Monday, November 5, 2007

Fairness in Storage Engine Benchmarking

Is it fair to compare Innodb to MyISAM with innodb_flush_log_at_trx_commit=1 and flush=OFF?

Granted different applications have different requirements. But, when you're trying to show a graph comparing the two Engines, isn't it reasonable to try to keep the same settings as close to equal as possible?

I suppose that begs the question of how similar innodb_flush_log_at_trx_commit is to flush, and if it's even possible to get a valid comparison.

Innodb tends to be slower (I'm on 4.1 currently, ancient history), but it seems to me that it's doing a whole lot more for the money. What do you think?
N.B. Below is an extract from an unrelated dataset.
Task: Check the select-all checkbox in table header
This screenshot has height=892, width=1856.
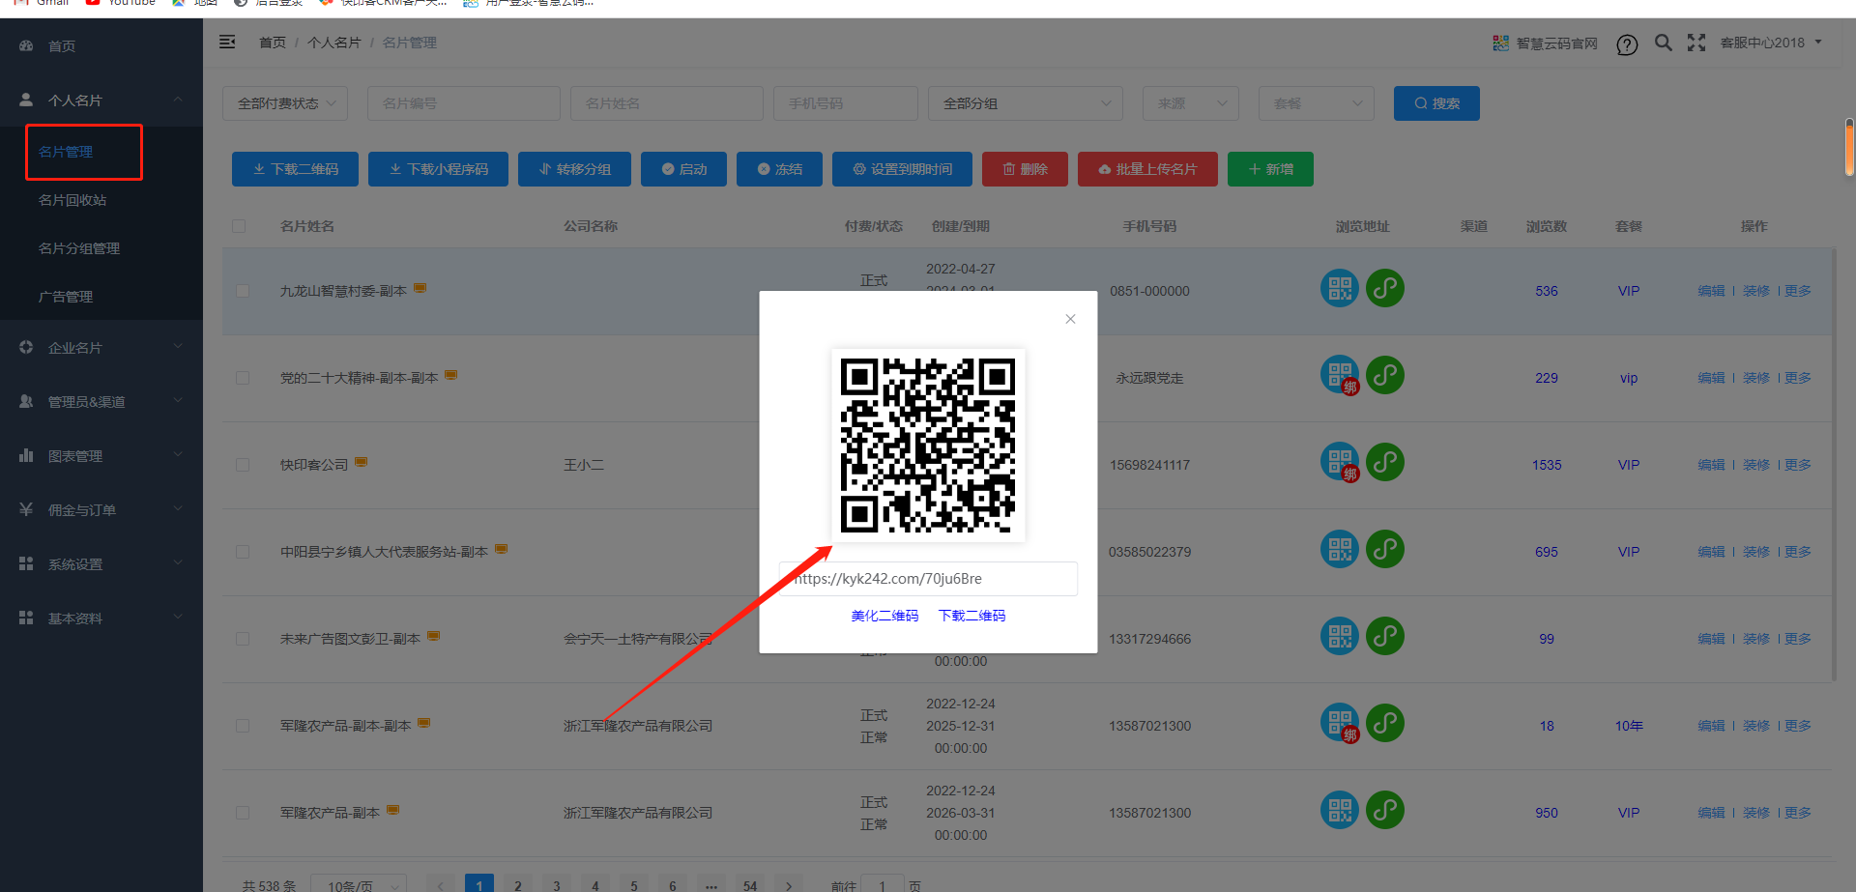Action: [x=239, y=226]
[UPDATE] Additionally, I'm running sequential benchmarks back to back, for example loading the table, then turning around and running a read test on the table. For innodb, this often means that a good chunk of the buffer pool is dirty and the read test has to slog through while the dirty buffers are being flushed, potentially changing performance.

Should sequential benchmarks have some built in time to allow the database to return to a stable state, or is it better just to plow straight through them all at once?

What is Innodb doing?

I've been running a series of sysbench tests on Innodb with MySQL 4.1 My tests include doing both reads and writes on the table.

I've noticed that after the test is complete, and while there are no processes in show processlist, I see a fairly large amount of buffer pool reads and writes, as well as a large number of Modified db pages. Now, I know that it could take a while for innodb to flush out the dirty buffers after a large amount of writes, but I'm seeing the Modified db pages actually getting larger for a while, and then gradually getting to the point where it finally settles down and returns to 0.

The only thing I can think of is Innodb is doing some sort of table optimization, which begs the question of whether I should rerun my tests with the optimized table or not.

Has anyone else seen this?

UPDATE: I believe I have figured out what's happening. My sysbench test is working on a 100M row table, and the last run I do is 10M inserts with these options:

--oltp-test-mode=nontrx
--oltp-nontrx-mode=insert

I found out that this test deletes all of my rows before it runs, so I see around 50k deletes per second for quite a while, and then the test runs. After the test finishes, I suspect Innodb is cleaning up a lot of unused pages in the data file, hence all the read and write activity on the buffer pool.